WHAT THE TASK ASKS: Your copy starts at the line containing "At what coordinates" and ends at the last line below. Copy exactly, without pictures.
BEGIN RECORDS SHOWN
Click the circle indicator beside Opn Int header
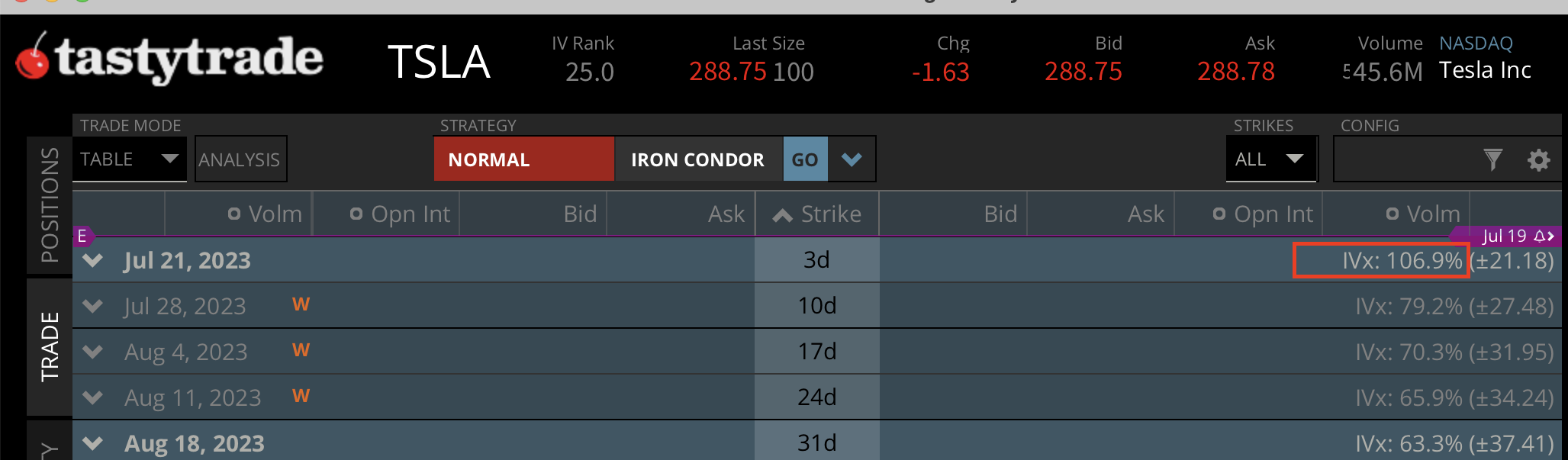[x=356, y=214]
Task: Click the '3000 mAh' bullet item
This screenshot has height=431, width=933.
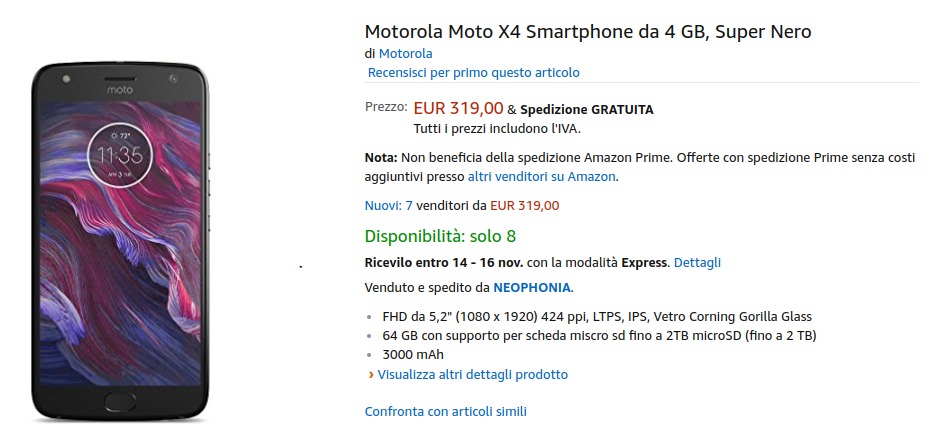Action: pyautogui.click(x=413, y=354)
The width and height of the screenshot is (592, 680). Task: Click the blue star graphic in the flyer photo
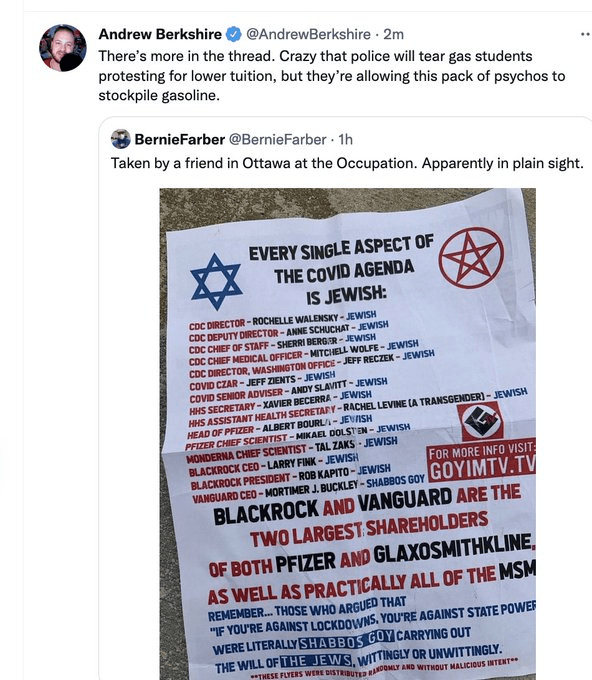[216, 282]
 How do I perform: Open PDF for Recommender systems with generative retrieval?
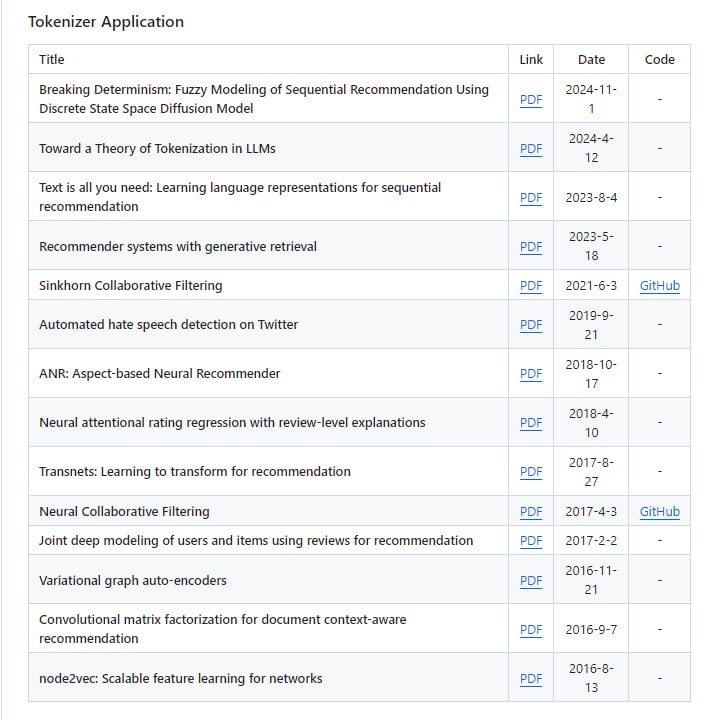(531, 246)
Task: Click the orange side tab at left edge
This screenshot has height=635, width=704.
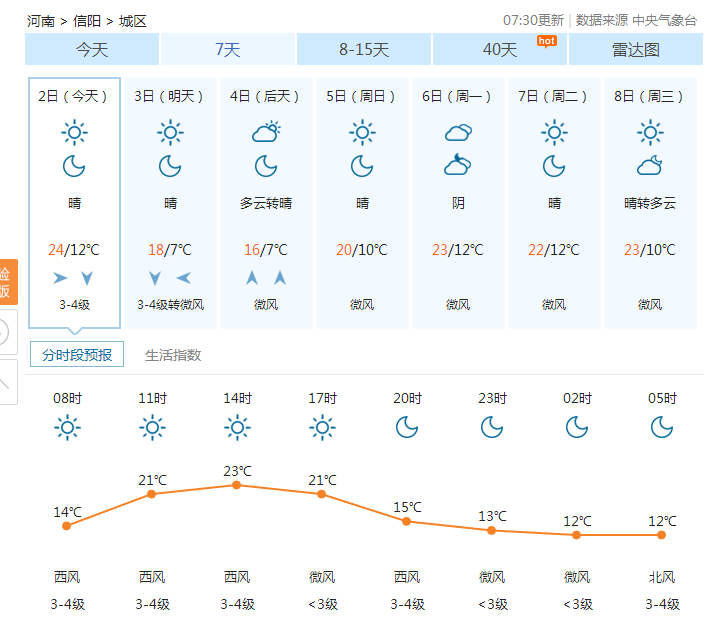Action: [x=8, y=282]

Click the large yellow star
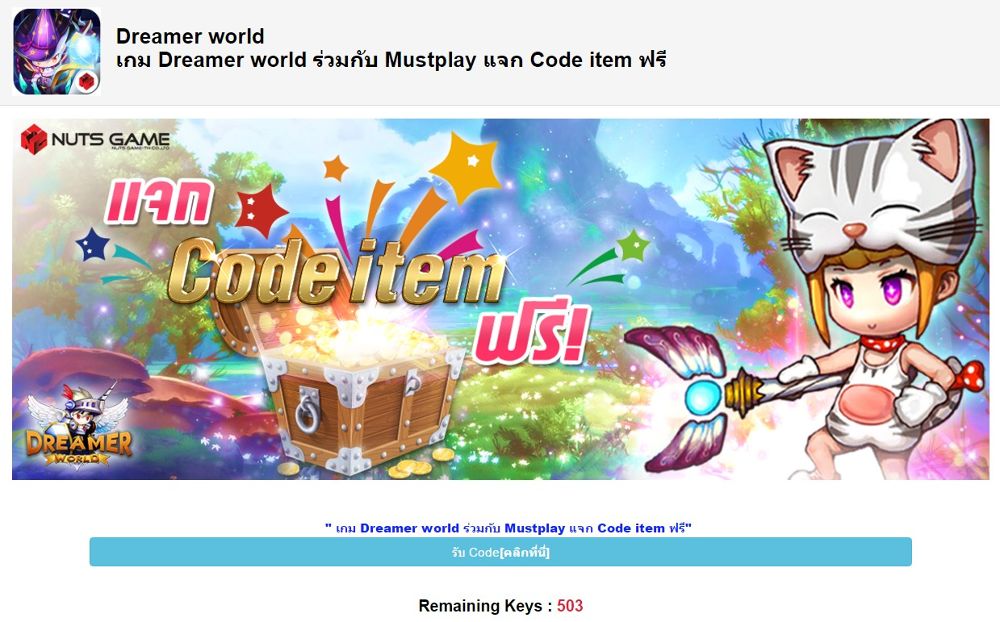click(x=466, y=168)
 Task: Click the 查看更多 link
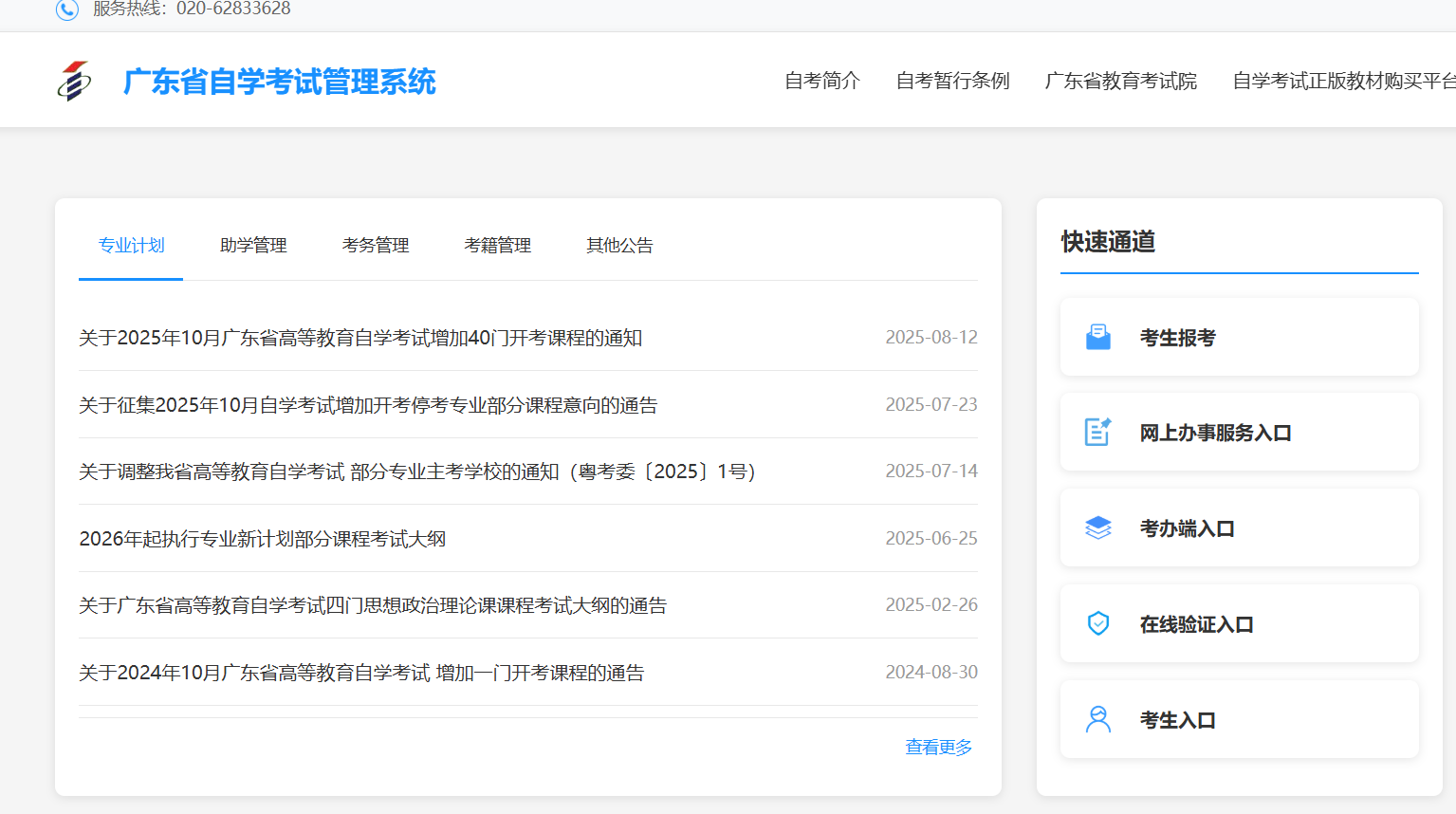tap(937, 747)
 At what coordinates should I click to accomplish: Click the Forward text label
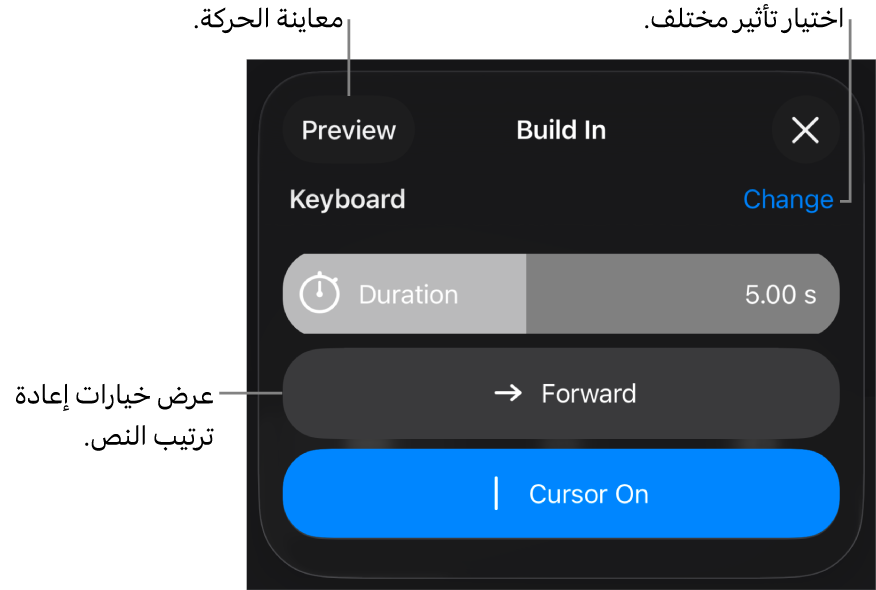588,393
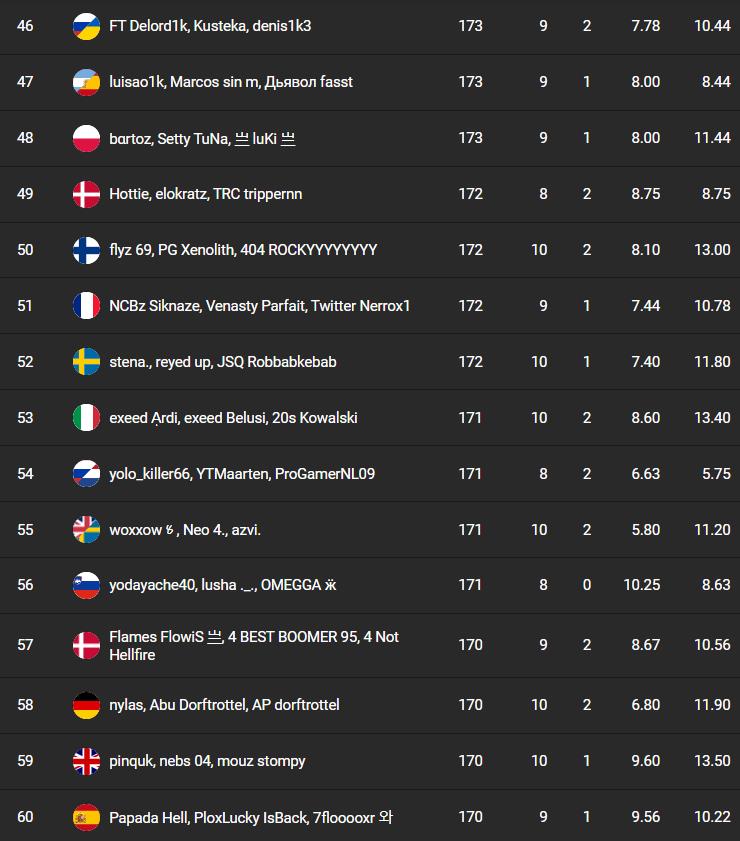The width and height of the screenshot is (740, 841).
Task: Click the kills value 10 on stena.'s row
Action: (539, 362)
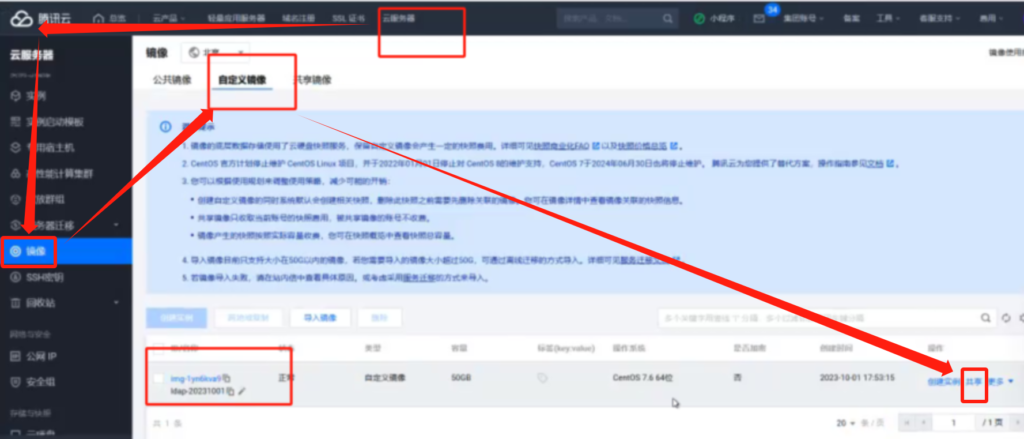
END RECORDS SHOWN
ANSWER TO THIS EXERCISE:
 At what coordinates should I click to accomplish: Click the Forward text label
588,393
The width and height of the screenshot is (740, 841).
Task: Click the kills value 10 on stena.'s row
Action: (539, 362)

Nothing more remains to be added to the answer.